Engineering Contradictions & Design Principles
Engineering Contradiction Analysis
1Reliability
If thermal imaging cameras are used to detect immobile persons, then occupancy detection is improved, but cost and complexity increase
Solution Approach 1:
The patent employs inexpensive RF sensors and processors instead of expensive thermal imaging cameras. The RF sensing system uses commodity wireless communication hardware to detect occupancy, providing a cost-effective alternative that maintains detection capability for both moving and stationary persons without the high cost and complexity of thermal imaging technology.
2Reliability
If video cameras are used for occupancy detection, then detection reliability is high, but privacy concerns and computational requirements increase
Solution Approach 1:
The patent extracts only the essential occupancy detection function from video cameras by using RF sensing to detect presence/absence and motion states without capturing visual images. This extraction eliminates privacy concerns associated with video recording while maintaining occupancy detection reliability, as the system processes only RF signal characteristics rather than visual data.
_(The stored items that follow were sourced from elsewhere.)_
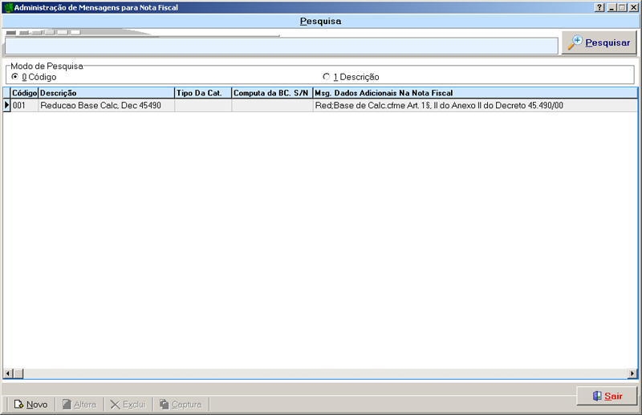This screenshot has width=642, height=415.
Task: Click the Exclui delete button
Action: [128, 405]
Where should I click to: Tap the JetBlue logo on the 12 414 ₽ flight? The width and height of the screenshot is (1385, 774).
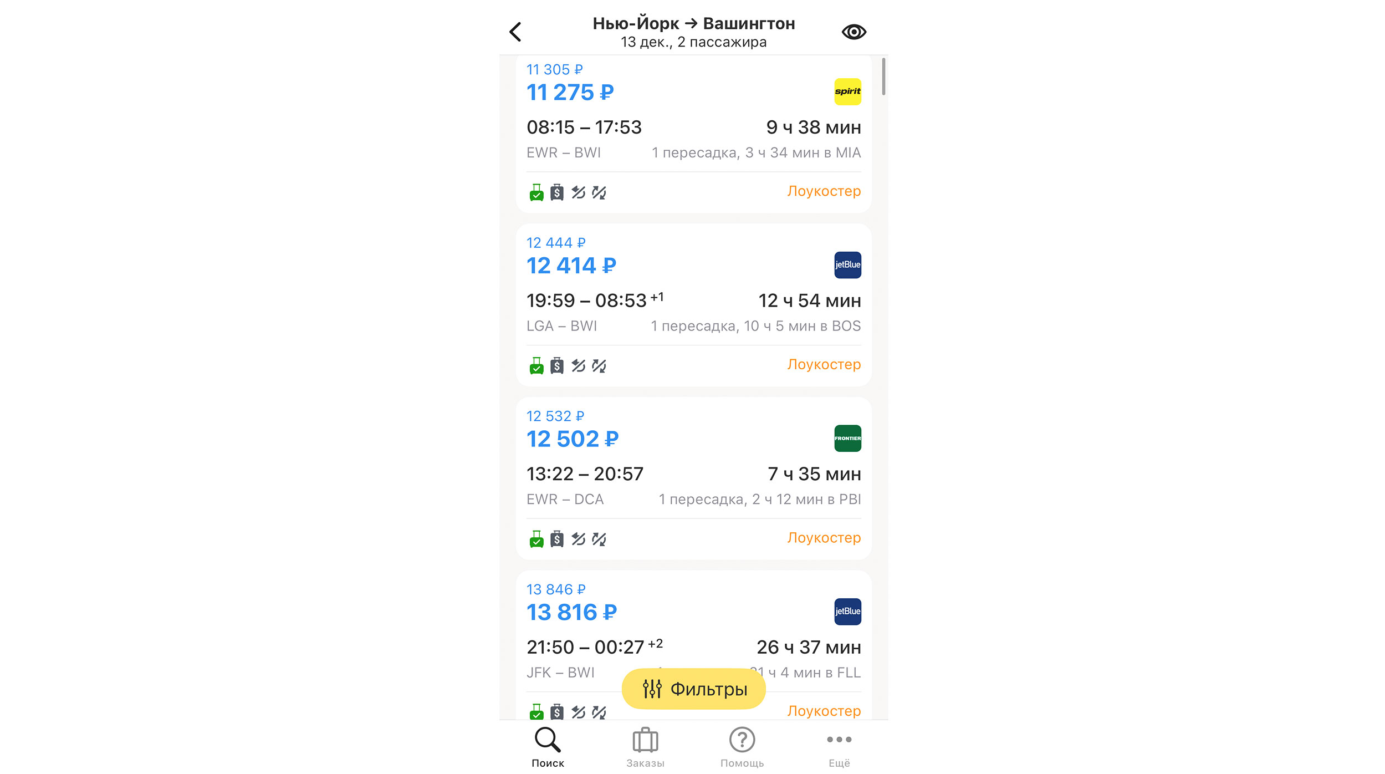tap(847, 265)

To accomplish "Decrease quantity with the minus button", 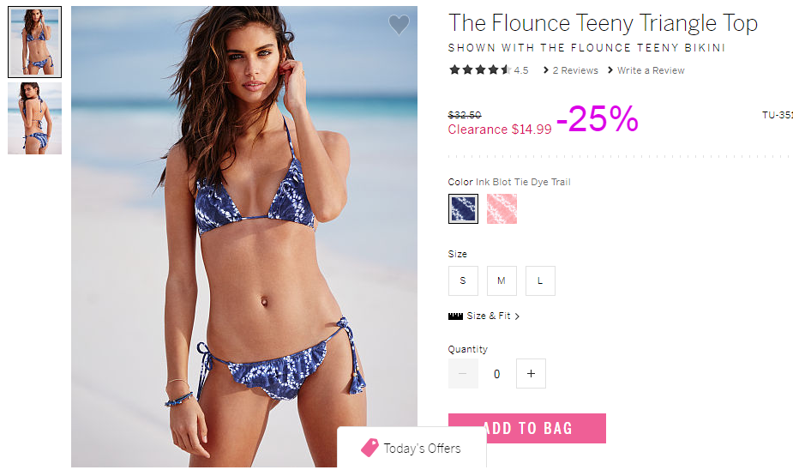I will click(463, 373).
3Use of energy by moving object
If PIR sensors are used with timers for lighting control, then energy is saved, but false positives occur when windows are in coverage area
Solution Approach 1:
The patent detects changes in RF signal characteristics (analogous to color changes in visual systems) to distinguish between thermal variations from windows and actual occupancy. By monitoring temporal patterns and signal feature changes rather than relying on simple threshold timers, the system can differentiate between false positive thermal signatures and genuine occupancy, maintaining energy efficiency while improving detection accuracy.
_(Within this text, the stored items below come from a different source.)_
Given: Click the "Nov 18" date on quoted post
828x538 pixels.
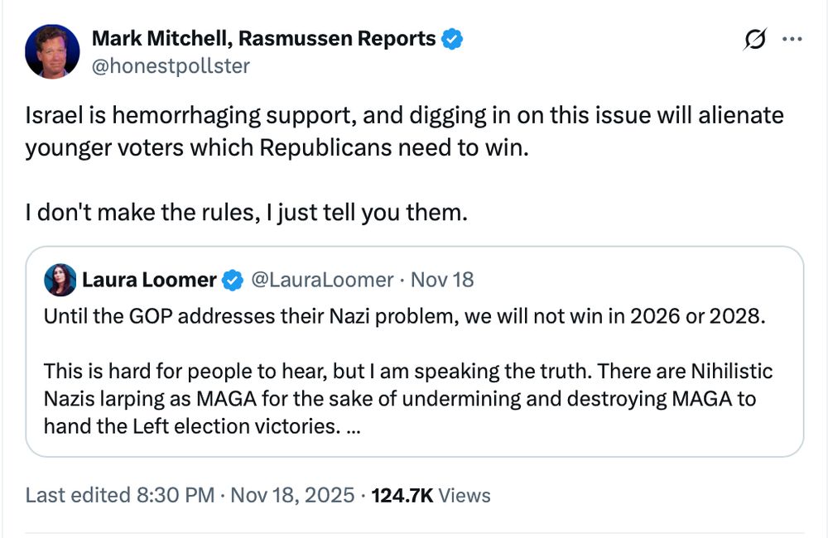Looking at the screenshot, I should click(442, 280).
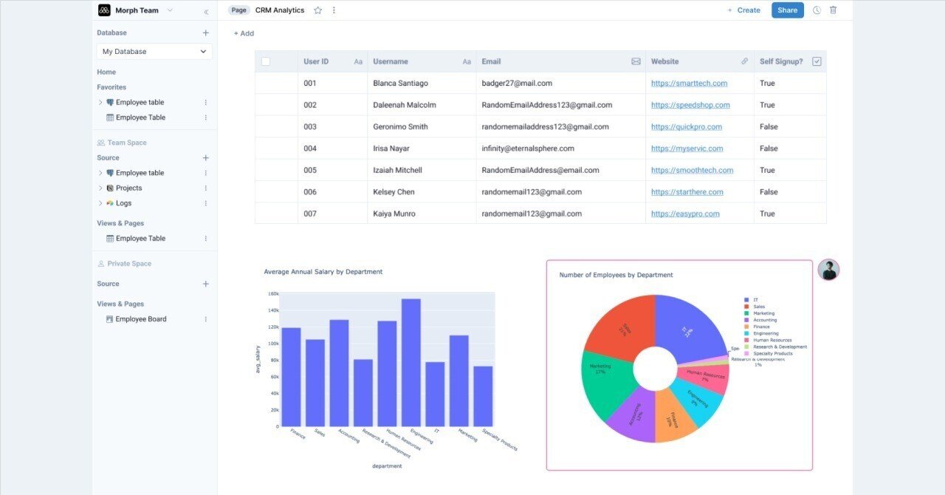Screen dimensions: 945x495
Task: Open options for Logs source item
Action: (x=206, y=203)
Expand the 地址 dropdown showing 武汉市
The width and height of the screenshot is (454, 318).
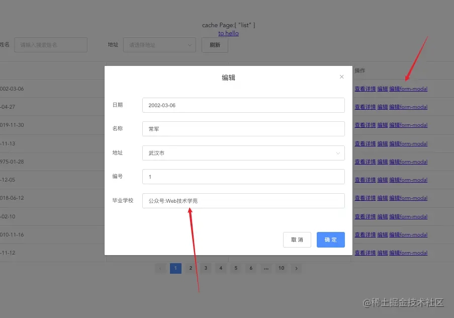(243, 153)
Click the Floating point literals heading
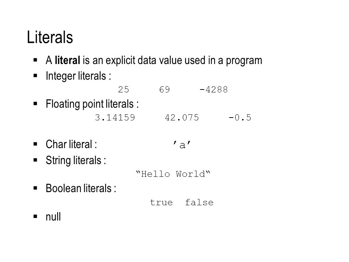349x262 pixels. coord(92,104)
Applied Scientific Principles
This section explains which scientific principles are used to turn an abstract innovation direction into a practical engineering solution.
Function Achieved in This Case
This approach provides a reliable, energy-efficient, and cost-effective means to detect occupancy changes, reducing false positives and addressing privacy concerns by using RF signals to accurately identify presence or absence of individuals within a space.
Implementation Method 1
receiving radio frequency (RF) energy within a monitored space, generating a time-series RF signal based on the RF energy received
Data Source
AI summary
Systems, methods, and software for determining whether or not a monitored space is occupied by one or more humans and/or animals. In some embodiments, one or more radio-frequency (RF) receivers monitor(s) one or more RF frequencies for changes in received signal strength that may be due to changes in occupancy of the space being monitored. The received signal strength is analyzed using nonparametric online change-point detection analysis to determine change-points in the received signal(s). One or more statistical measures of the received signal(s), such as mean and variance, are used in conjunction with the change-point detection to determine a probability that the occupancy of the monitored space has changed. In some embodiments, additional sensors and/or machine learning can be used to enhance the performance of the disclosed occupancy-detection methodologies.